A Peg Stability Module (PSM) is a contract that enables the seamless conversion of two tokens at a predetermined ratio. This mechanism has proven effective for numerous stablecoin projects, such as MakerDAO in preserving the stability exchange rates. Using this model as inspiration, the proposed Stability Module for GHO leverages the benefits of existing models whilst innovating upon them in several ways to help further maintain GHO’s peg.


As mentioned, the GHO Stability Module (GSM) is influenced by existing designs, with users being able to convert between GHO and governance-accepted stablecoins at a predetermined ratio. However, the design of the GSM also possesses unique features.

Price Strategies
The GSM introduces the concept of Price Strategies which provide the ability to adjust the pricing ratio between GHO and the exogenous asset, based on different strategies. Pricing strategies oversee the calculation of the price ratio, and:
• Can be fixed.
• Can be dynamic, based on price oracles and markets, linear curves, stableswap curves, etc.

For the initial launch, we recommend implementing a Fixed Pricing Strategy.

However, should the DAO choose to transition to a dynamic pricing strategy in the future, this shift can be facilitated through an AIP. The change would involve deploying a new Price Strategy contract and update the GSM to make use of the new Price Strategy.

The Debt Ceiling

The DAO may want to limit exposure to specific assets backing GHO through the GSM. The Debt Ceiling gives the DAO the ability to control the maximum exposure to the exogenous asset.

If a user tries to mint GHO and the amount of exogenous assets backing the issued GHO is higher than the Debt Ceiling, it reverts.

The Capital Allocator

The Capital Allocator provides a method through which a pre-defined portion of exogenous assets in the GSM can be used by a “fund manager” to allocate and earn yield.

The amount of funds that can be used is defined through a configurable threshold which is proposed to be decided through a separate governance process.

Last Resort Liquidations

In case of a rapid increase in risk in an exogenous asset, the GSM features Last Resort Liquidations to liquidate the exogenous asset. This special contract role allows – in the worst-case scenarios – for the DAO to take control of the asset (as a whole), thus pausing the GSM.

Price Bounds and Swap Freezes

In case the price of the exogenous asset deviates from the 1:1 ratio, trading can be stopped using Price Bounds and Swap Freezes.

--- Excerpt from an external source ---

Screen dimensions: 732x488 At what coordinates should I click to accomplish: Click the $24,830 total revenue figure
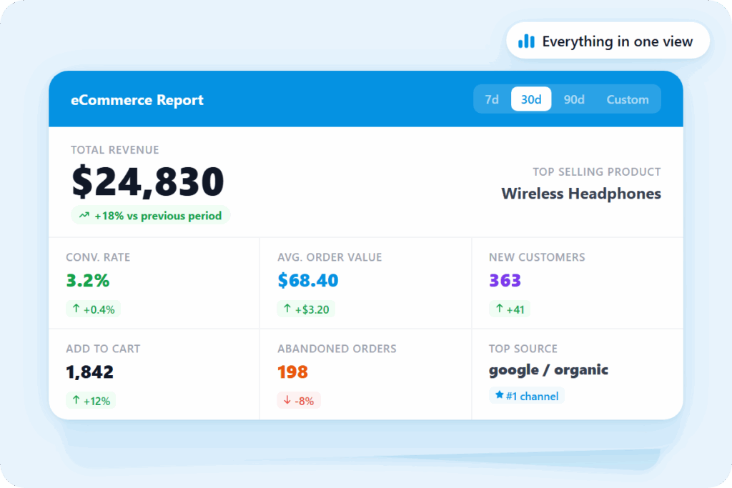tap(148, 182)
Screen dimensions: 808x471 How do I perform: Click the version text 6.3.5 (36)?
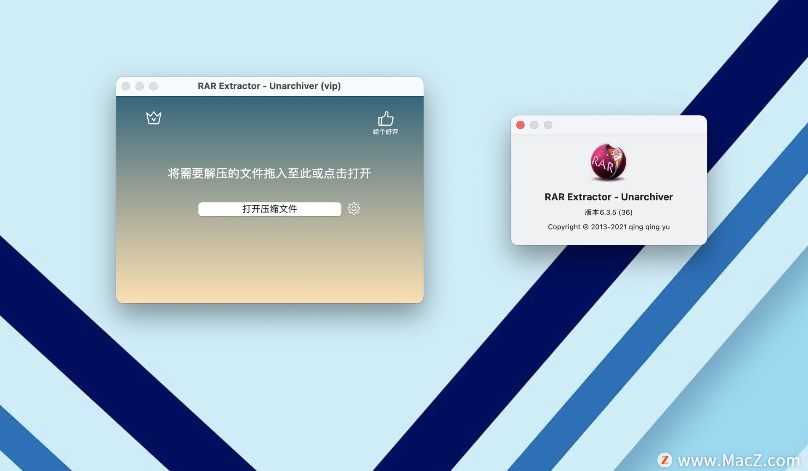608,212
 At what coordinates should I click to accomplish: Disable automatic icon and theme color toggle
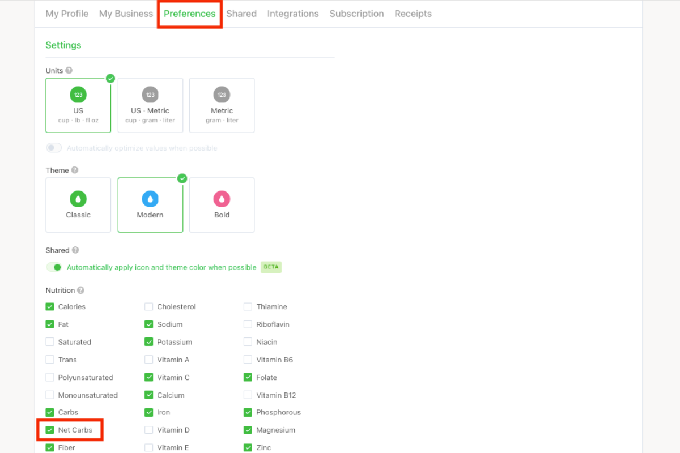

Last Resort Liquidations, Price Bounds and Swap Freezes are enabled by an external contract granted with a special role that can pause trading. This contract has a function that will look up the price of the exogenous asset, and if it is outside of a certain bound, react accordingly.

Next Steps

If this TEMP CHECK receives community approval at the Snapshot phase, we will:

  1. Engage community auditors for a review of the GSM codebase.
  2. Following the audit, we will share the codebase with the community alongside an ARFC based on the Facilitator Onboarding Process Framework

Moreover, governance will then be able to decide on configurations around many of the GSMs features during the next stage of the governance process. These configurations include but are not limited to:

  • Initial Debt Ceilings
  • Initial Exogenous Assets
  • Initial Pricing Strategy
  • Distribution for Capital Allocation
  • Price Bounds for Swap Freezes

Overall, we are excited to introduce our vision for the GSM to the DAO and believe it will play a key role in peg maintenance.

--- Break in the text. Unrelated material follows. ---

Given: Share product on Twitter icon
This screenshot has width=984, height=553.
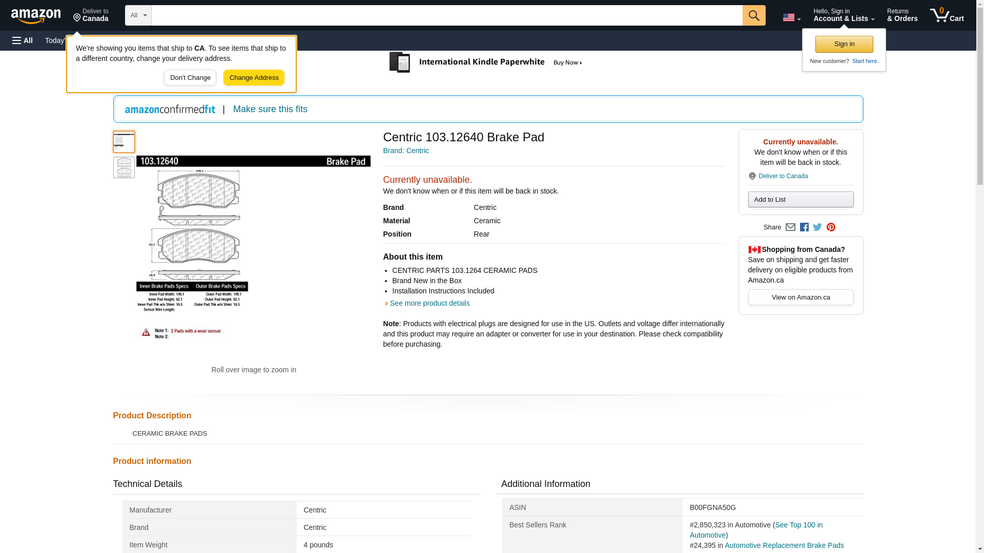Looking at the screenshot, I should point(817,227).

Copyright and related rights waived via CC0.


This proposal has full ACI support.


Let’s $GHO! 100% in favor of this proposal

Hi @AaveLabs,

We are supportive of the direction outlined in the [TEMP CHECK]. A GHO PSM is definitely needed. However, the initial parameters require analysis and the DAO needs to decide what level of exposure to each asset is desired. The Debt Ceiling for each asset may have a subjective component as well as a quantitative component. Recent events with USDC are to be noted and the relative performance of various stable coins during periods of stress. Our preference is for selective counterparty risk and to lean into a more decentralised asset focus when selecting GSM collateral type debt ceilings.

Would it be possible to learn a rough ETA on when this upgrade is expected to go live ?

Prior to submitting this code base to an external audit, we would like to suggest @bgdlabs performs a preliminary review. If this has already happened then great. However there is the opportunity to perform a peer review in-house prior to the external review and we think this is a prudent approach.

Hey Aave community,

At Angle we recently also explore a different approach to peg mechanisms. With the USDC depeg in March we have seen the limitation to Maker PSM or our own stability module - less critic as it took into account current USDC price.

We also felt the need to have a more robust approach to those black swan events. Post depeg we came with multiple requirements on the module, and implement them in the Transmuter, which fit most or all your requirements:

  • Tokens are traded at a prices than can only increase the instant collateral ratio. Currently by following this strategy - but can also be another strategy as specified in this post.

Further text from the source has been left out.